Hace tiempo, Ken Robinson hablaba en una conferencia TEDx acerca de la educación y cómo el modo en que ésta está montada en nuestra sociedad acaba ‘matando’ la creatividad. Su discurso no tiene desperdicio y da para bastantes reflexiones e ideas, pero a mí me llamó la atención la idea con la que arrancó la ponencia, y que es la base de la que parte el resto.

Con un sencillo ejemplo acerca de la cantidad y tipo de sentidos que poseemos, Robinson demostró la facilidad con la que llegamos a dar por sentado casi todo lo que nos cuentan. Tal vez porque necesitamos certeza y orden en nuestra conciencia,  tal vez porque atribuimos legitimidad absoluta a gurús y expertos y damos el status de verdad absoluta, o quizá por aprobación social, damos por hecho que A es A, B es B, y C es C. La consecuencia directa es que al dar por sentado, aceptamos una realidad y nos movemos dentro de unos límites que nos ofrecen una gama de posibilidades demasiado reducida. Un traje que a nuestros sueños le está pequeño. Muy pequeño.

¿Cuántas cosas hemos dado por sentado y con cuántas nos hemos equivocado?, ¿hasta qué punto hemos condicionado nuestra vida y durante cuánto tiempo ‘subcontratamos’ a otros para que nos la diseñaran? Y aún hoy, me pregunto ¿Cuántas verdades seguimos aceptando por error…? Dimos por sentado que había que estudiar una carrera que tuviera salidas o nos las veríamos canutas para encontrar un buen trabajo, fijo y bien pagado, que aquello que tanto nos apasionaba no tendría futuro, que invertir en esa formación iba a ser tirar el dinero a la basura, que alguien como tu o como yo no estaba hecho para ese trabajo, que querer dar la vuelta al mundo eran pajaritos, que ya no tenemos edad para esto o aquello, que jugar es para niños… ¡Cuántos trenes hemos visto pasar pensando que no teníamos billete para subir! Y aún hay quien sigue en la estación mirando el reloj mientras espera el suyo.

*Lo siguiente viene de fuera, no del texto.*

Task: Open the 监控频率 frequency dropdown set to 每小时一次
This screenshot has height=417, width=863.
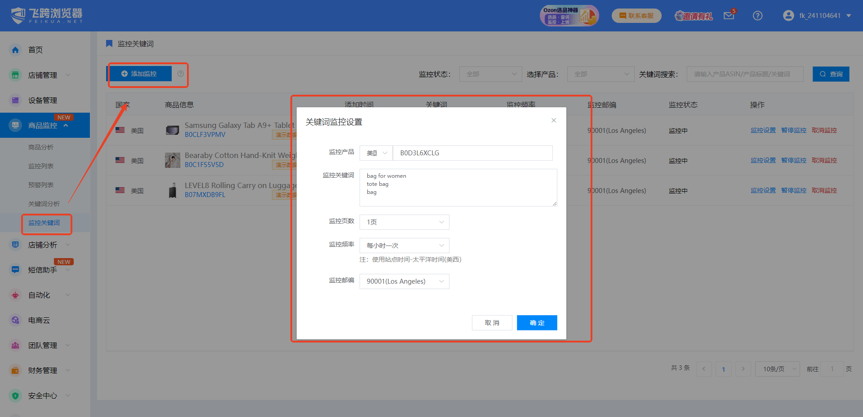Action: 404,245
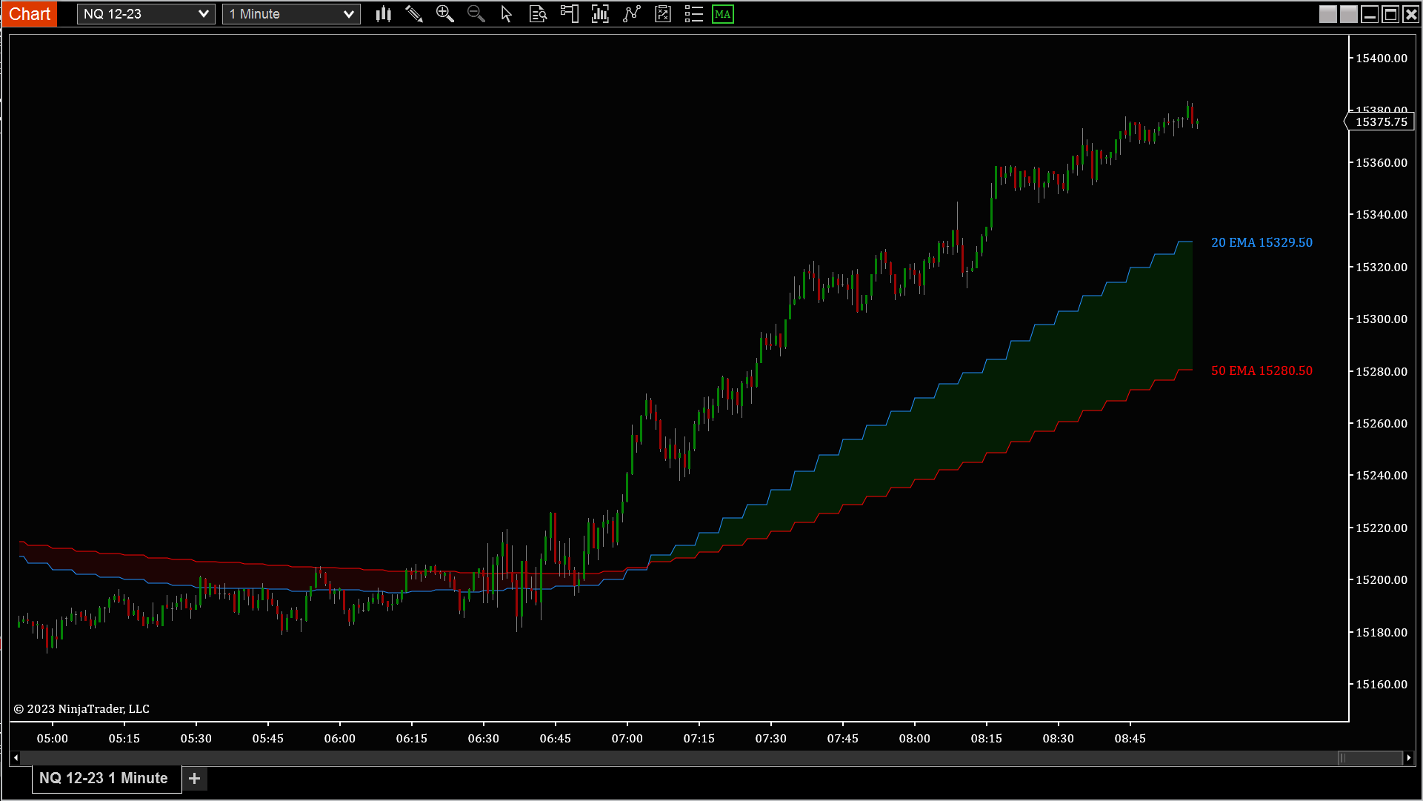Select the bar chart style tool

(383, 13)
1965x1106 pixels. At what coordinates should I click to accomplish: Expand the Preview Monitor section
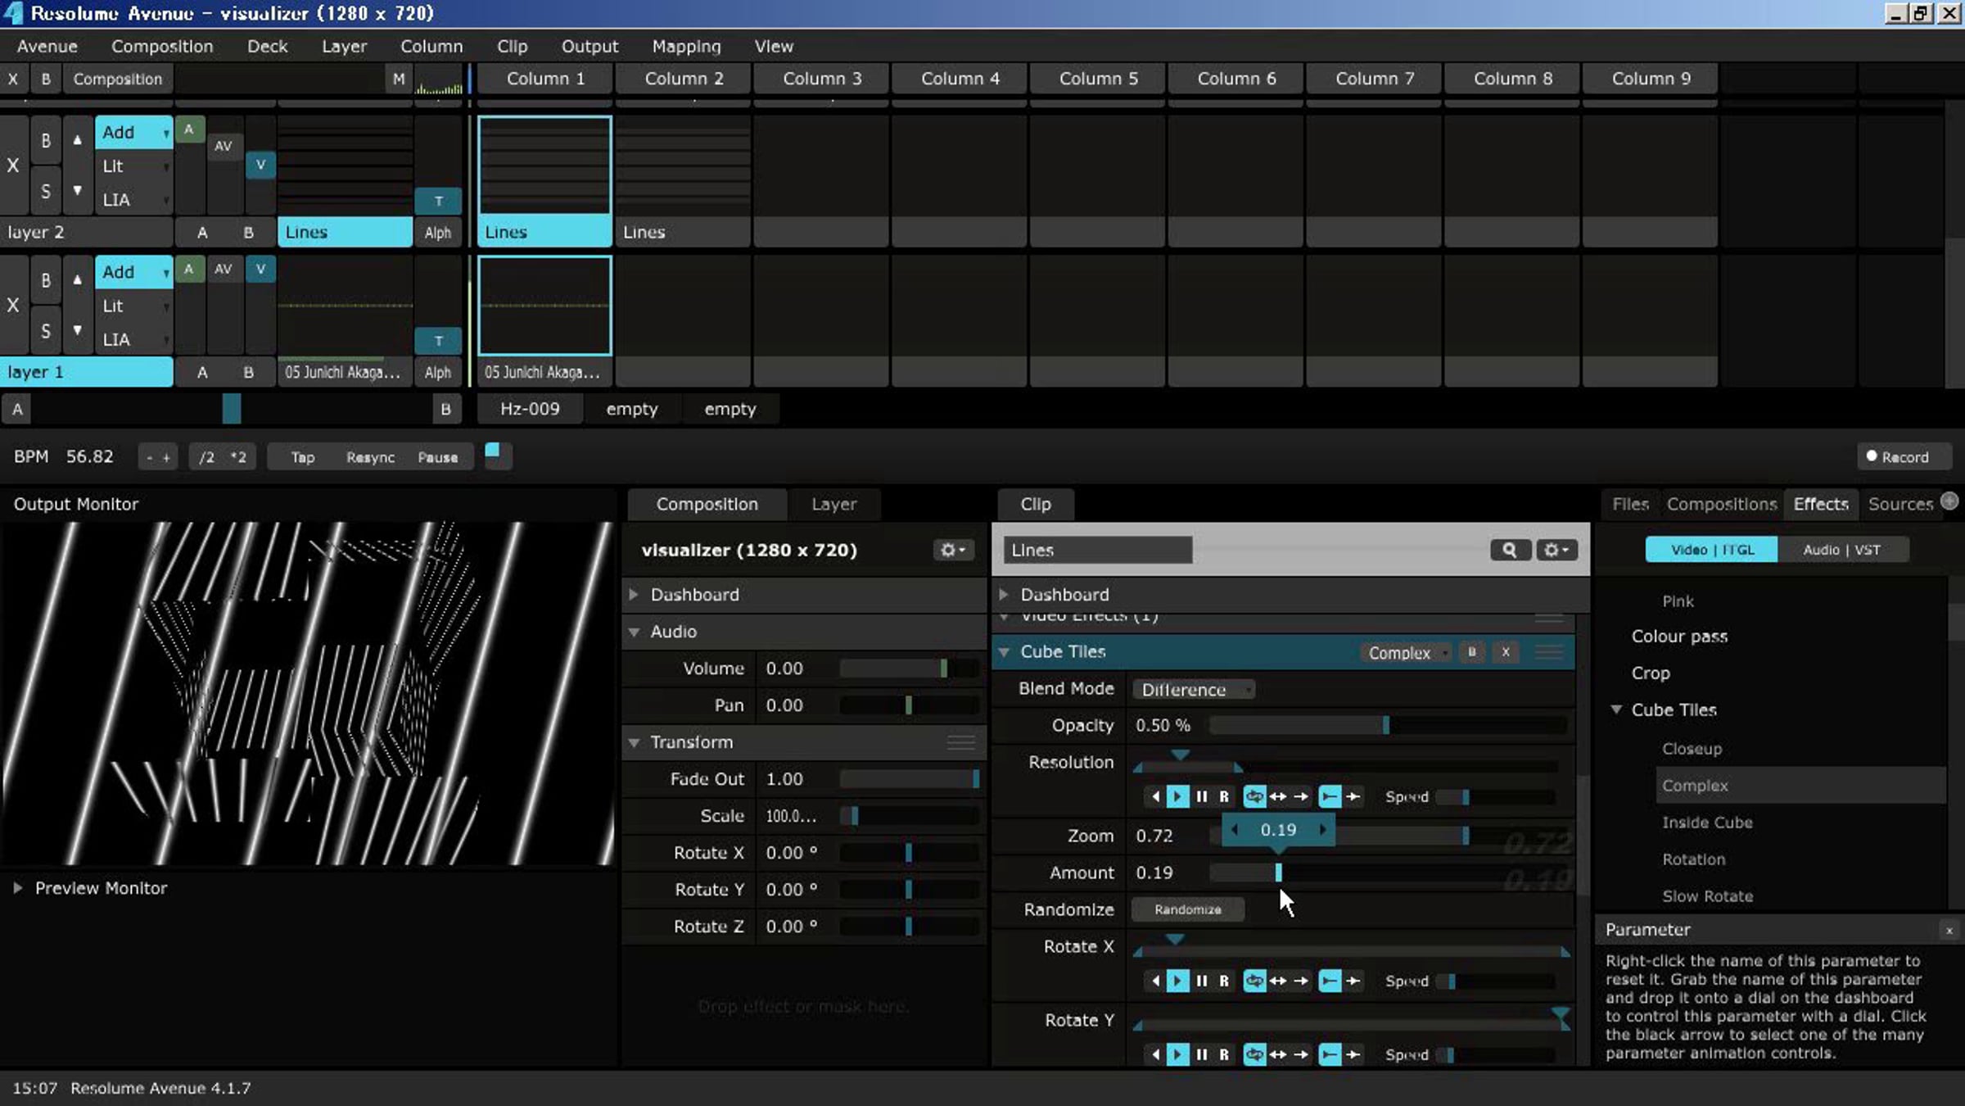tap(18, 888)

Dando por sentado nacieron los miedos, se extendieron los falsos rumores y se sostuvo la mediocridad.

Abramos la mente. Sólo un poco, no hace falta un gran cambio, sólo un ejercicio consciente de crítica y autocrítica. Con poco que miremos más allá y cuestionemos los paradigmas que nos han metido en vena empezaremos a abrir la brecha y veremos que muchas ‘verdades’ no lo son, o al menos no en su totalidad. Que hay personas que cuestionaron y rompieron con lo establecido como único camino hacia lo que buscaban. Gente que diseñó su vida, que se inventó una profesión y dejó a sus voces críticas con la boca abierta. Gente que desoyó la voz de la mayoría y siguió hacia delante. Gente que hizo algún sacrificio, que tomó decisiones difíciles, porque al fin y al cabo ser un salmón y tirar río arriba tiene que desgastar, no debe ser fácil.

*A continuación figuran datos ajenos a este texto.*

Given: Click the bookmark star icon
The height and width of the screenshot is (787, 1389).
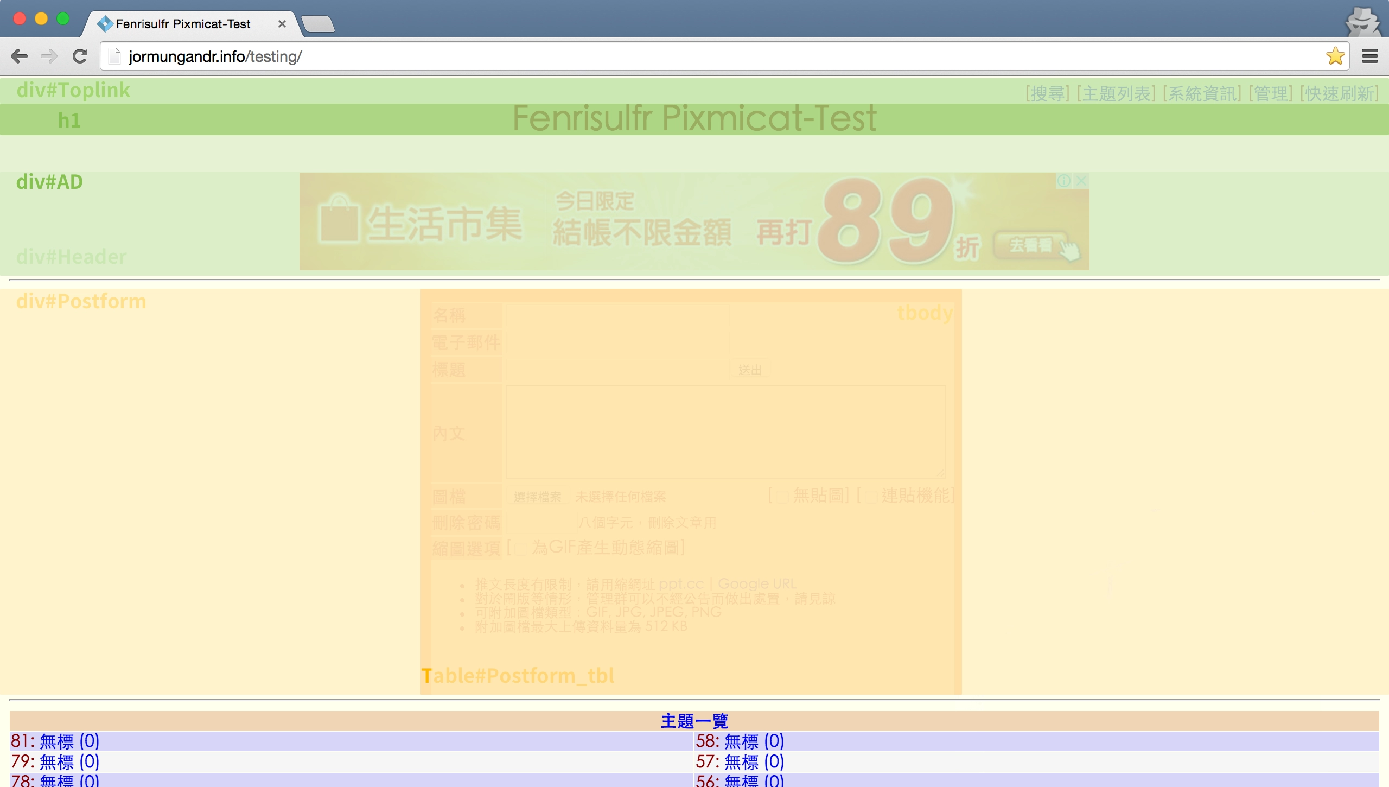Looking at the screenshot, I should click(1335, 56).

Así que probemos a ser más críticos. Aunque sea por ser un poco puñeteros. Aunque sólo sea por ver qué pasa. Llevemos la contraria a ver qué tal. Que ahora no tiene la culpa el sistema educativo, ni lo que nos contaron de peequeños. Que para crear necesitamos espacio, posibilidades para explorar, y cuánto más damos por hecho, más vallas ponemos a nuestro campo y menos posibilidades nos quedan. Que cuanto más caso hacemos a quienes nos dicen que esto es así y aquello es así, menos así, menos protagonistas somos de nuestra peli y más cara nos sale la entrada. Que ahora depende de nosotros.

Y a todos aquellos que os veis reflejados, que no dais nada por sentado, aquellos que probáis, que creáis y creeis en vosotros, gracias. Gracias porque sois, simplemente, pura inspiración.